In 2017, taking a head-in-the-sand approach amounts to tacitly endorsing the abuse, and wrongfully puts the onus on individual staff members to develop their own strategies to build a safe work environment. What’s more, it is hypocritical: others, notably women, lose jobs over far less, like dating the wrong person or speaking out of turn.

The audience’s power

Since the entertainment industry scandal, countless people like this and this and this writer have weighed in on whether or not art and artist should be considered separate. Where there may be ambiguities for film and other non-ephemeral art forms, opera is a live art and therefore harder to extricate from the artists in the room in that moment. With the amount of art on offer and the rise of socially responsible spending, audiences increasingly vote with their ticket dollars. Any inkling that they are supporting something sinister can nudge audiences toward spending elsewhere.

The Met’s reactive example should not be a model but rather a cautionary tale for opera companies around the world.

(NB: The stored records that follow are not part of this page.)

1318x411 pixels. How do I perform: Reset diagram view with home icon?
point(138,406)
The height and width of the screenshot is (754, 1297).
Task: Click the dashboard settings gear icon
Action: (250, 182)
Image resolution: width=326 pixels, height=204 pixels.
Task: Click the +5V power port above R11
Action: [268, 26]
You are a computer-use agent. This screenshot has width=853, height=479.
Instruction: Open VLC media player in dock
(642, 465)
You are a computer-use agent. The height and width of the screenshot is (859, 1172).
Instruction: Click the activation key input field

Perhaps this is what has driven a floundering Met and other companies to take such a secretive approach to dealing with the improprieties of their artists in the first place. But as the channels of dialogue between artists and audience members continue to multiply, this approach needs to be turned on its head - instead of hiding, companies must instead bring their audiences into the conversation in order to build real trust that will carry them into a new era.

The scent trail

The increasing power of PR is to thank for shifting the tides. As government support decreases, opera companies’ direct reliance on the public for sustenance grows and grows. North American companies cater to individual and corporate wealth: private donors, sponsors, and ticket buyers, while European companies are still protected by cushy state funding (Oper Frankfurt, for instance, is between 90 and 100% funded by its municipal and regional governments. Illustrating how little PR matters in such a funding situation, they don’t even have a Facebook page.) This direct connection with an opinionated and militant funding source elevates the power of public scrutiny. It is therefore no coincidence that the Met was the first on the chopping block. The reasoning for hiding Levine’s actions through closed-door settlements with victims and, by the same token, repudiating his actions and cutting ties with him when the tides shifted can all be chalked up to PR-conscious decision-making. But I am convinced it will only be the first of many as governments hand over the funding reins to the people.

A cautionary tale

The Met’s reactive example should not be a model but rather a cautionary tale for opera companies around the world. Not everything is as clear-cut as the James Levine case. Certain crimes warrant second chances, but not without due diligence. The relationship of trust that is required to perform as part of an ensemble is often far greater than simply sharing an office, so there is no reason the HR measures put in place by large corporations should not be applied to this intimate industry founded on complex interpersonal relationships. It is irresponsible and dangerous to assume that a criminal’s colleagues are unaware or indifferent to such serious offenses. This attitude needs to be addressed. An entire art form is at stake.